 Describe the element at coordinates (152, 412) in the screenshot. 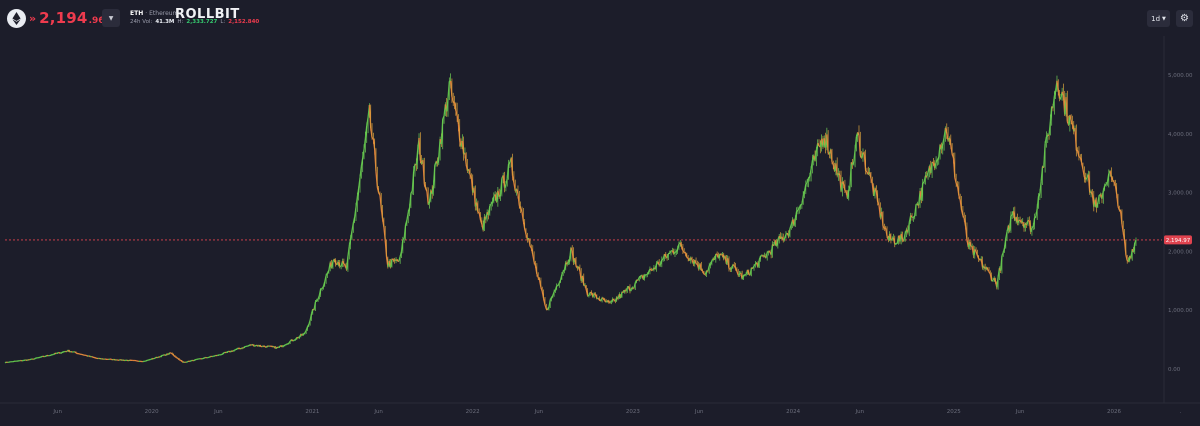

I see `x-tick-label: 2020` at that location.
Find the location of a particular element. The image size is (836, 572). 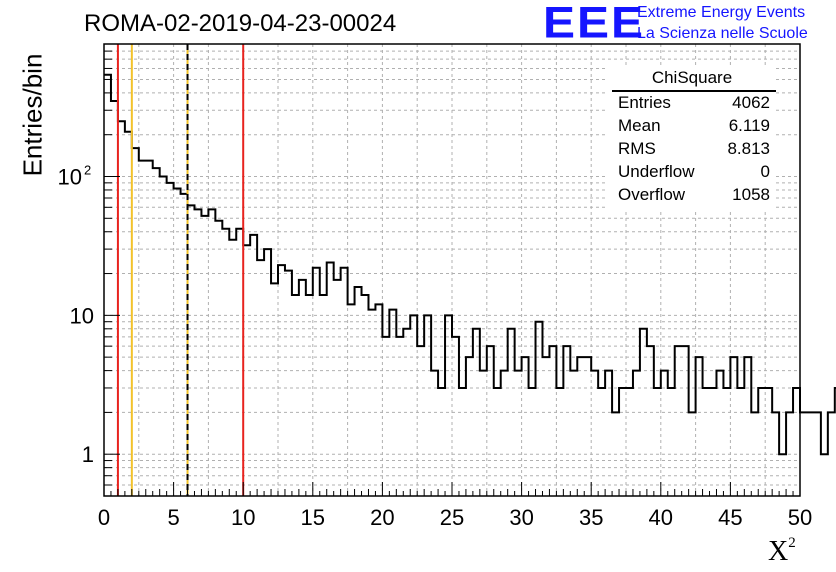

stats-value: 4062 is located at coordinates (751, 102).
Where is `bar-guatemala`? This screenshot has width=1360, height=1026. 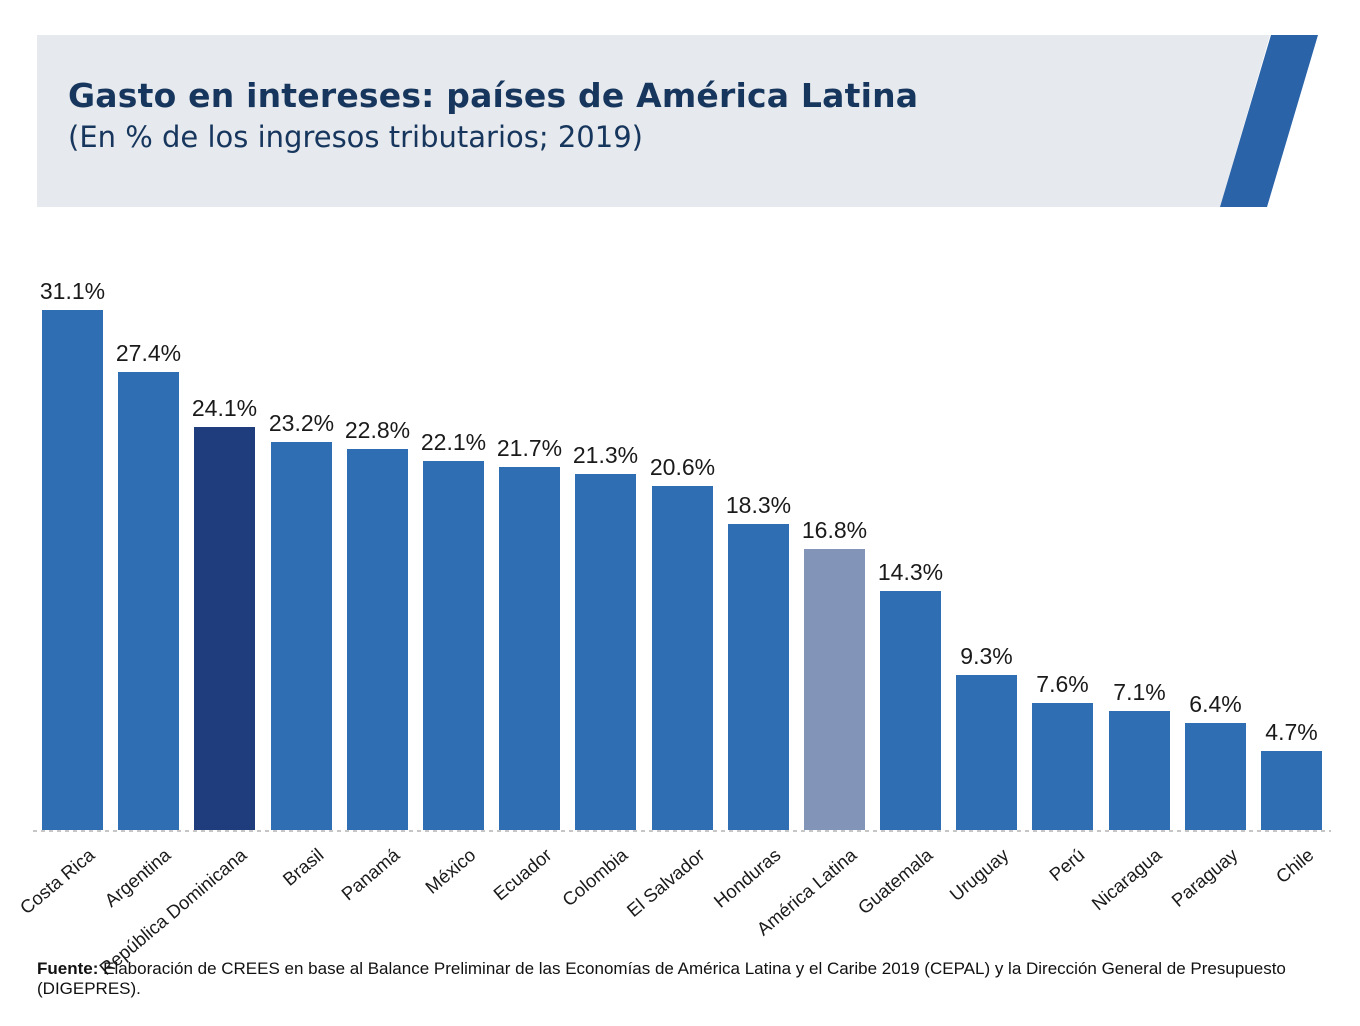
bar-guatemala is located at coordinates (910, 710).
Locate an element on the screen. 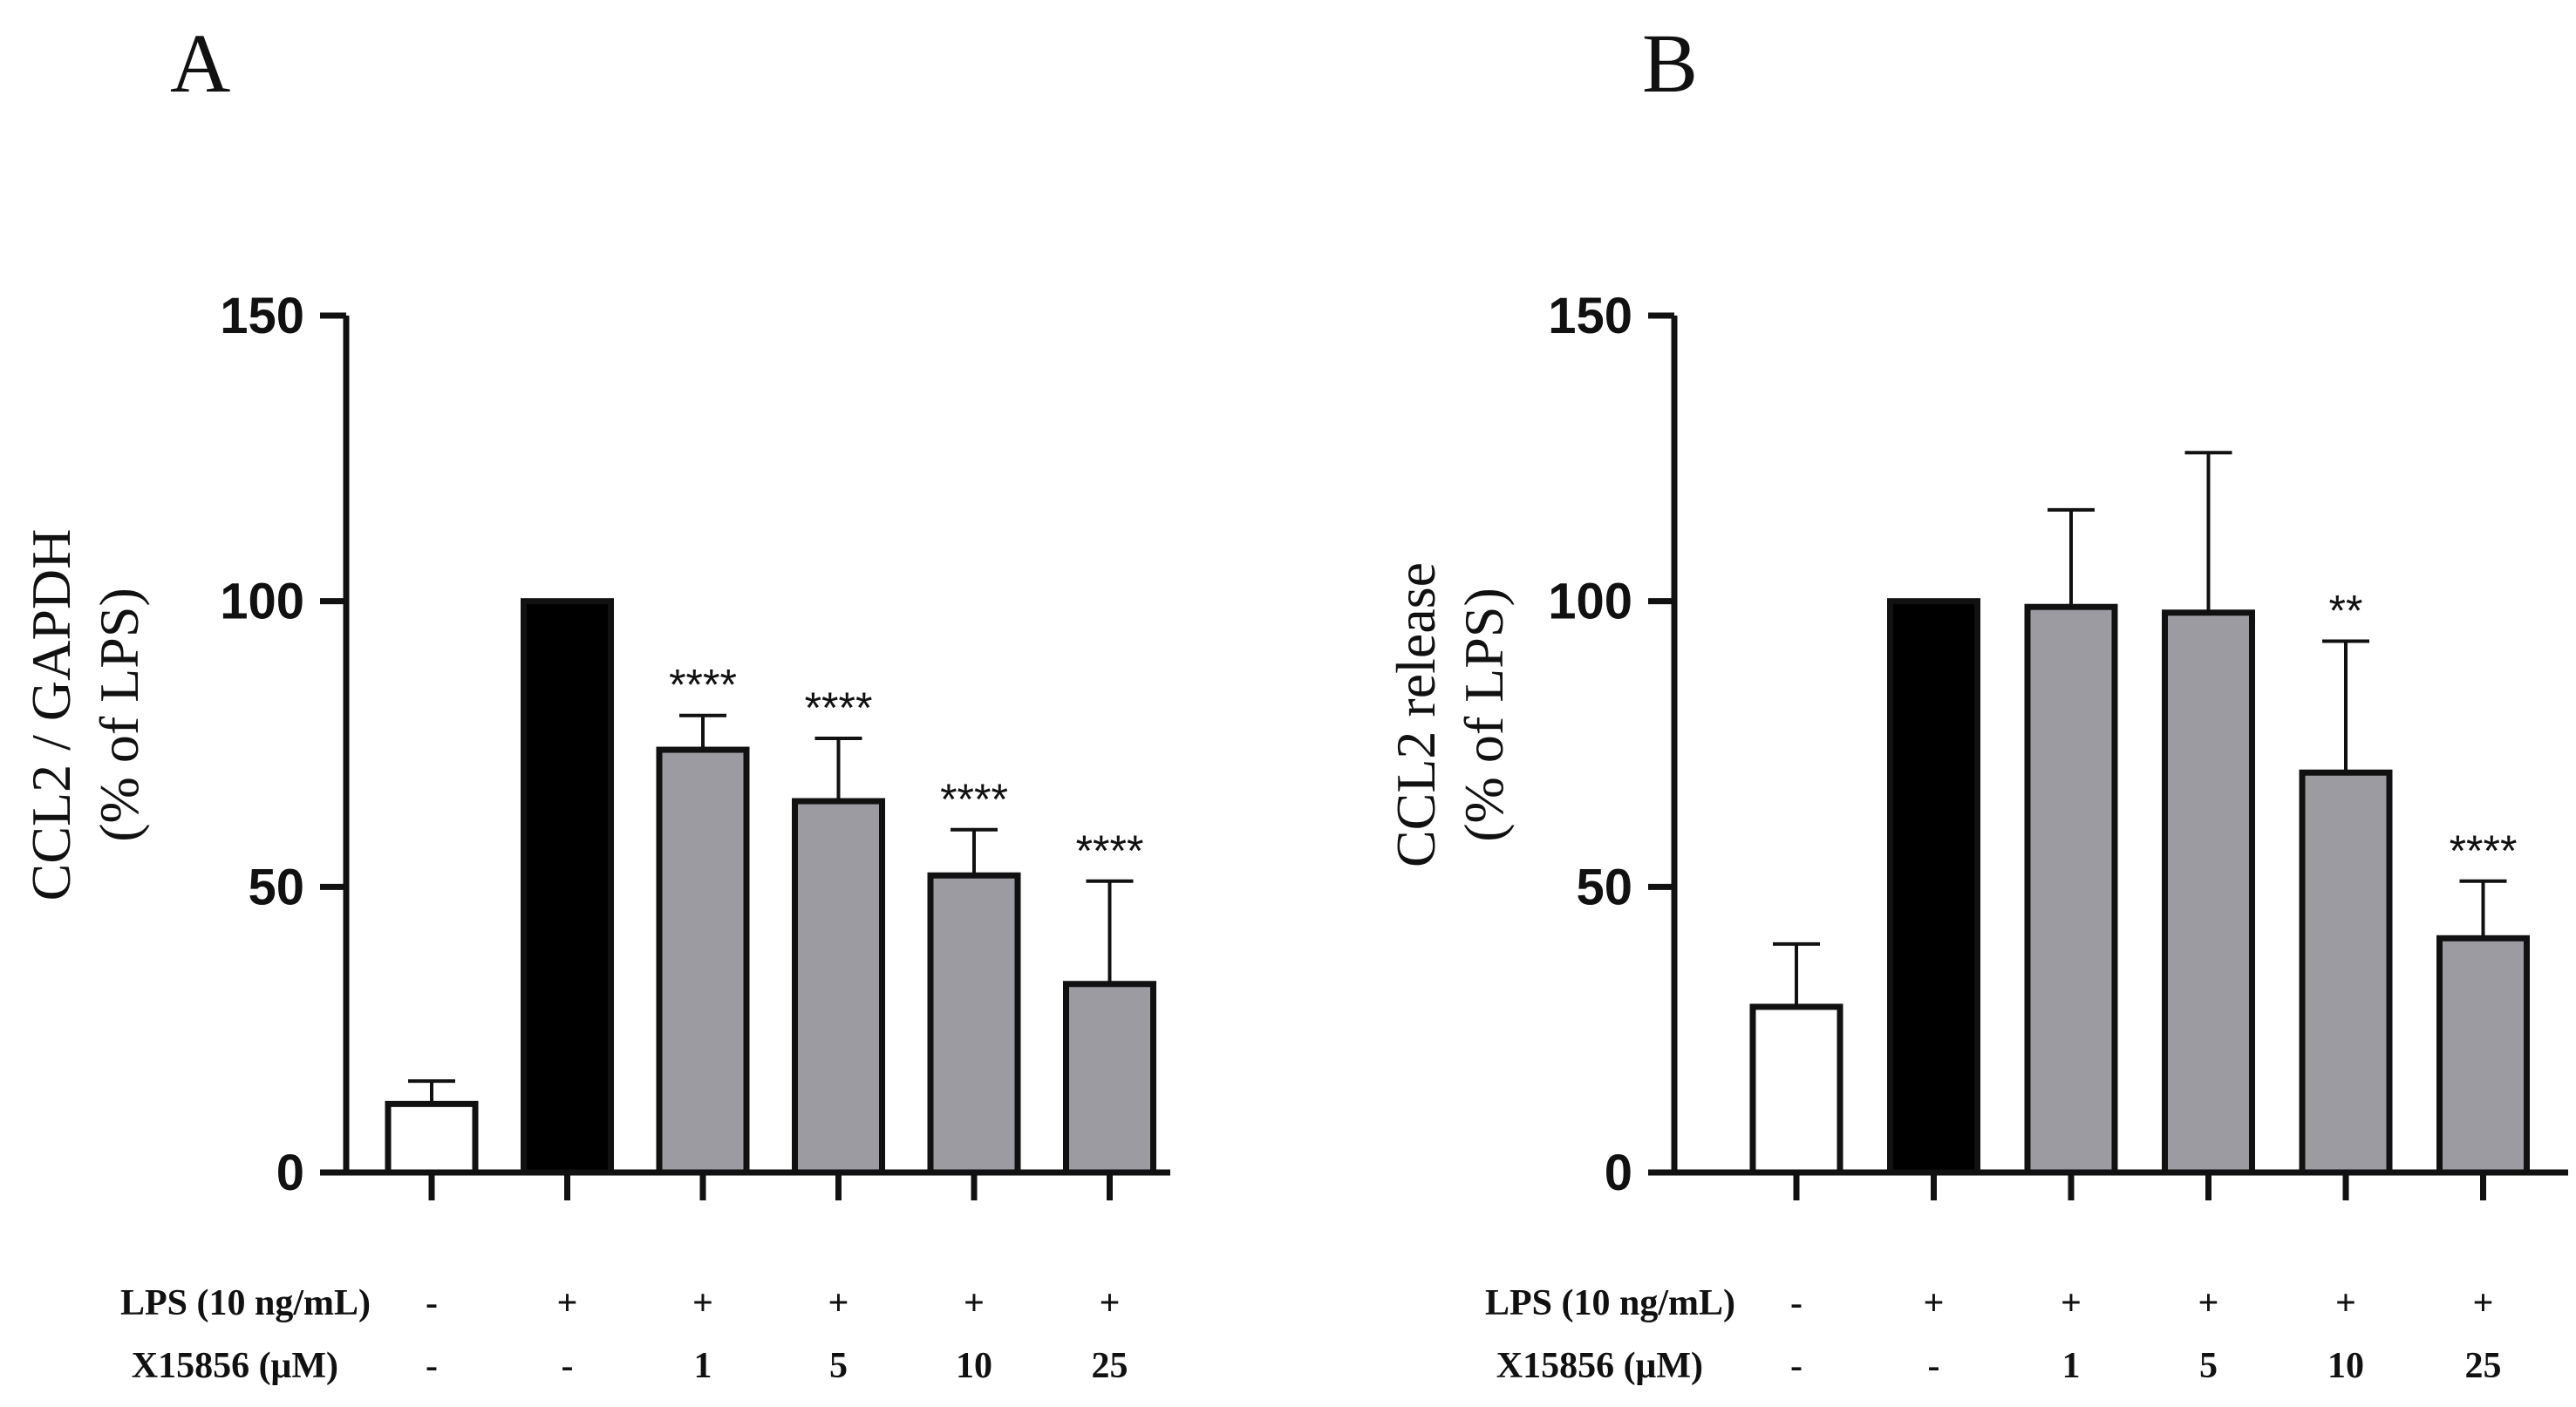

=====

▶ WHAT IS EXPECTED
Update the records from their first line through the line that contains "stats-value: 4062 is", changing "element" to "item" and keeping everything else the same. Leave the pictures out of your answer.

▶ SOLUTION
 Describe the item at coordinates (152, 412) in the screenshot. 

I see `x-tick-label: 2020` at that location.
Find the location of a particular item. The image size is (836, 572). 

stats-value: 4062 is located at coordinates (751, 102).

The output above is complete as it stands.